PAGE:
_ _ _

Des mesures et des calculs
Quand l’hiver est là, on peut faire quelques mesures et quelques calculs simples pour mieux connaître sa maison.
Maintenant qu’on a fait tout ce qui était raisonnablement possible avant l’hiver (voir ici, ici et ici) sans engager de gros travaux (on verra plus tard après l’hiver ceux qui pourraient être réalisés pour l’année prochaine) on va pouvoir faire des mesures pour mieux connaître sa maison. En effet, chercher à diminuer sa consommation a de nombreux avantages, mais on ne doit jamais faire l’économie d’une analyse quantitative des dépenses : changer fortement ses habitudes et se rendre la vie très compliquée ou même mettre en cause sa santé pour une économie annuelle de 10 euro n’est probablement pas un bon choix. Il faut donc savoir où faire porter l’effort pour que cela ait un effet conséquent. On peut se rapproche des principes souvent cités qui ont été développés par un désormais célèbre économiste italien au début du siècle : en agissant sur 20 % des causes on résout 80 % des problèmes. L’objectif ici est d’identifier ces 20 % qui vont nous faire gagner 80 % des économies réalisables.
Faire des mesures.

_ _ _

BLOC DE DONNÉES:
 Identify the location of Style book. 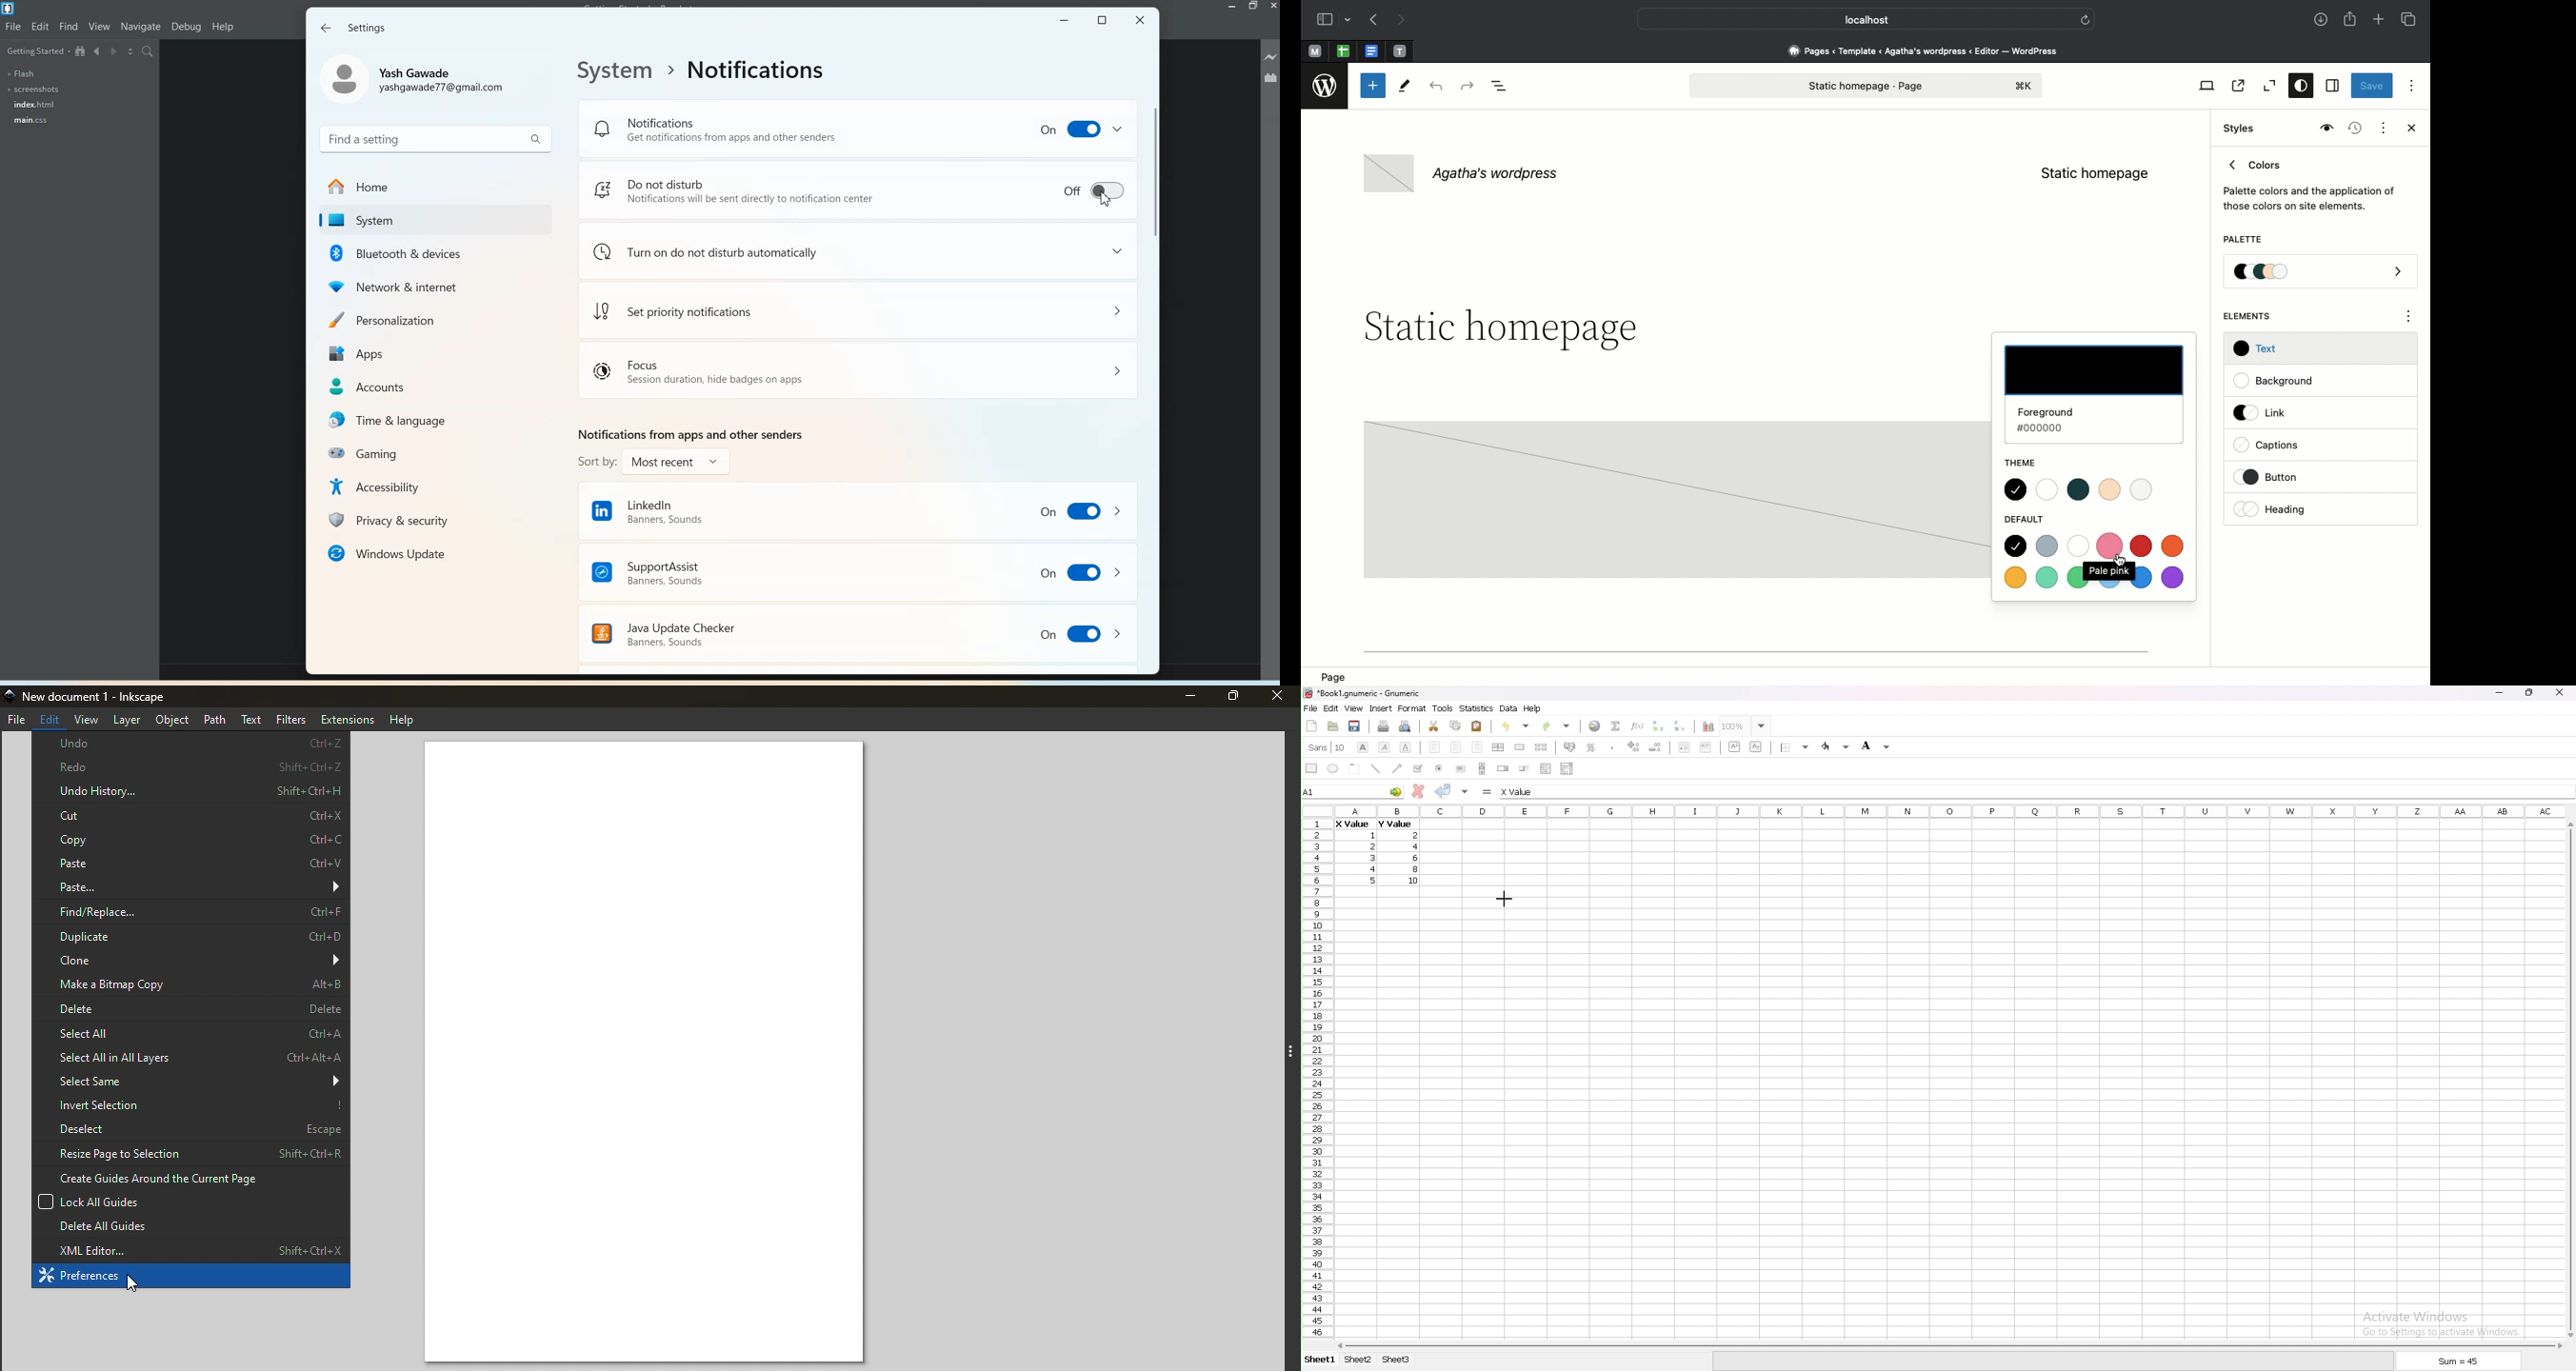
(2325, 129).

_ _ _

EXERCICES PROPOSÉS:
1. D’après le texte sur les mesures et calculs dans la maison, quel principe l’économiste italien a-t-il formulé ?
2. Rédigez la suite du texte sur les mesures et calculs dans la maison, à partir de sa dernière ligne.

CORRIGÉ:
1. En agissant sur 20 % des causes, on résout 80 % des problèmes.

2.
Si on est chauffé à l’électricité, on peut faire un relevé du compteur (total HP + HC si on a ce type d’abonnement). L’idéal serait de le faire toutes les semaines, le même jour à heure fixe. Plus fréquemment si c’est possible. Un des objectifs est de collecter ces données et d’essayer de les corréler avec d’autres variables : la météo de la semaine, mais aussi, le nombre d’occupants de maison, si celui-ci est variable. Habituellement, si une maison est chauffée à l’électricité, la part consacrée au chauffage peut atteindre 75% de l’énergie totale consommée dans les périodes les plus froides de l’année (voir le graphique ci dessous). Ainsi, il serait intéressant de corréler la consommation entre deux relevés avec des mesures de température extérieure ainsi qu’avec une évaluation qualitative de l’humidité du vent et de l’ensoleillement. La simple évaluation de la température moyenne de la semaine est intéressante, elle va permettre de définir une donnée caractéristique de la maison, celle qui relie ses besoins en chauffage et la température extérieure. En effet, lorsque la température extérieure est proche de la température intérieure recherchée, les besoins de chauffage sont nuls. Ensuite ils sont proportionnels à l’écart entre le température intérieure et la température extérieure. Par exemple, si la température intérieure recherchée est de 20 degrés, la consommation d’énergie pour l’obtenir à l’équilibre sera deux fois plus élevée si la température extérieure est de 0 degré que si elle est de 10 degrés. On a donc ainsi le coût de chaque degré par jour, que ce soit un degré en moins à l’extérieur ou bien un degré en plus à l’intérieur. Cette valeur est une caractéristique spécifique de la maison pour une source d’énergie donnée.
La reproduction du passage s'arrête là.